▶ **Instructions for the task**:
Rewrite the listing below as a Markdown table with the columns "No." and "Line", giving each nonblank line its own numbered row. Leave the pictures out of the table.

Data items
————
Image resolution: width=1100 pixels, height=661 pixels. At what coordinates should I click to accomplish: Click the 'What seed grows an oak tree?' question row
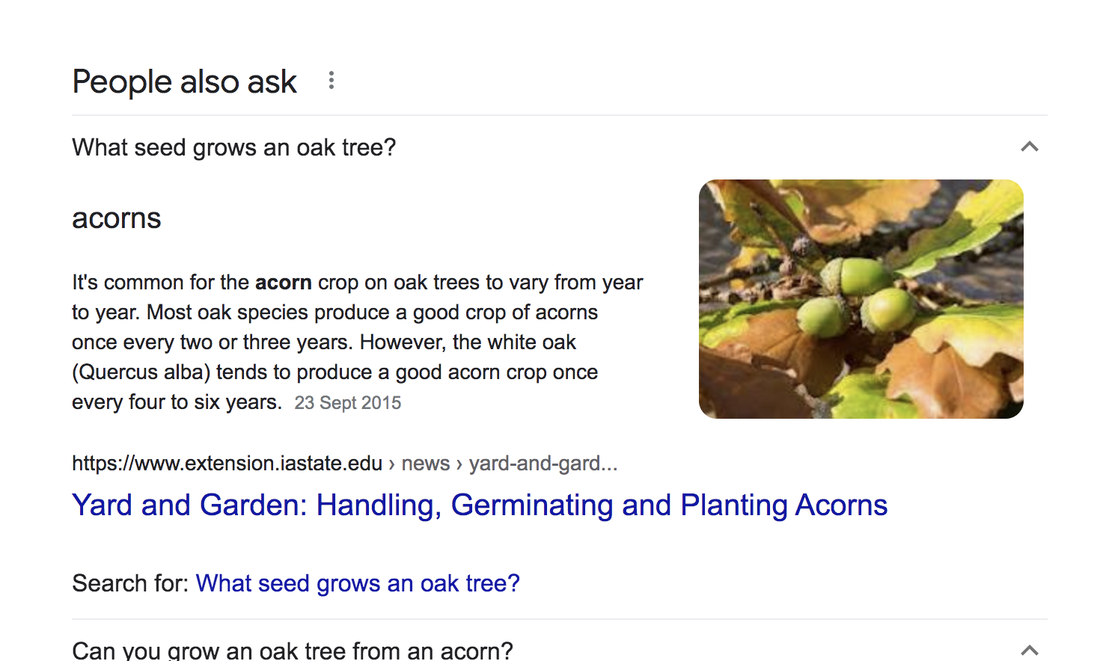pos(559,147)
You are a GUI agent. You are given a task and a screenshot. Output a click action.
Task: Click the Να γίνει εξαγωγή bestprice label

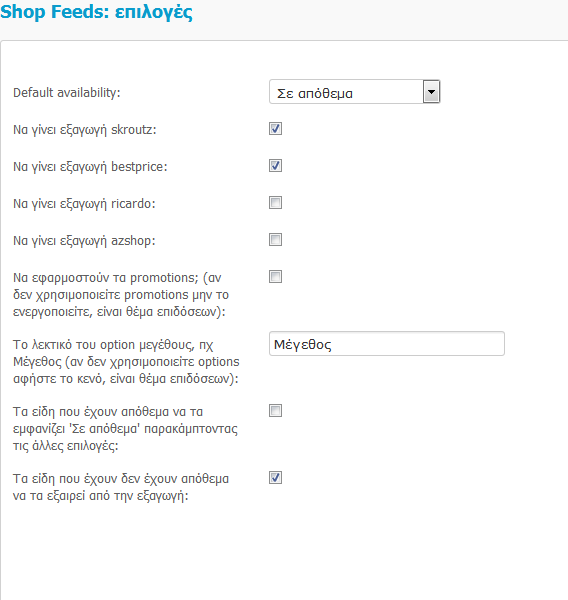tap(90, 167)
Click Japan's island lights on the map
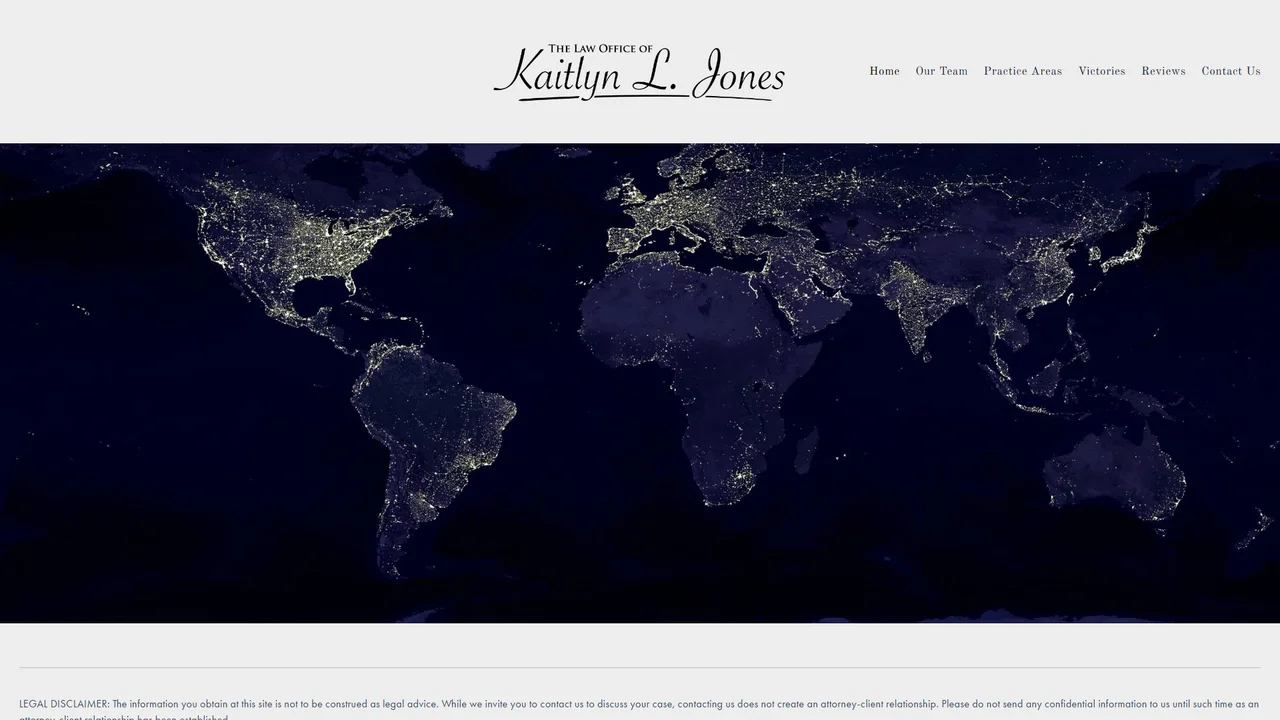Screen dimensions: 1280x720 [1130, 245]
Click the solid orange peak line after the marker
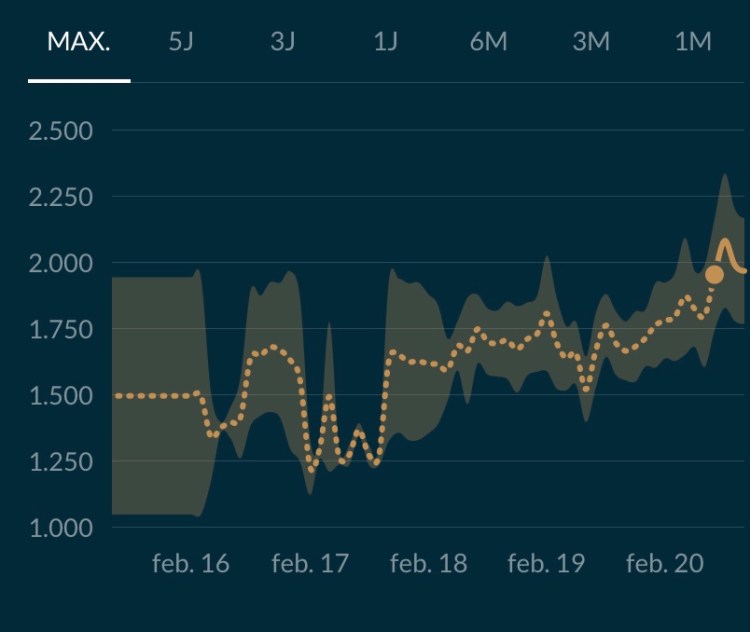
————
▶ **Completed task**:
| No. | Line |
|---|---|
| 1 | Image resolution: width=1100 pixels, height=661 pixels. At what coordinates should I click to accomplish: Click the 'What seed grows an oak tree?' question row |
| 2 | pos(559,147) |
| 3 | You are a GUI agent. You are given a task and a screenshot. Output a click action. |
| 4 | Task: Click the Να γίνει εξαγωγή bestprice label |
| 5 | tap(90, 167) |
| 6 | Click Japan's island lights on the map |
| 7 | Screen dimensions: 1280x720 [1130, 245] |
| 8 | Click the solid orange peak line after the marker |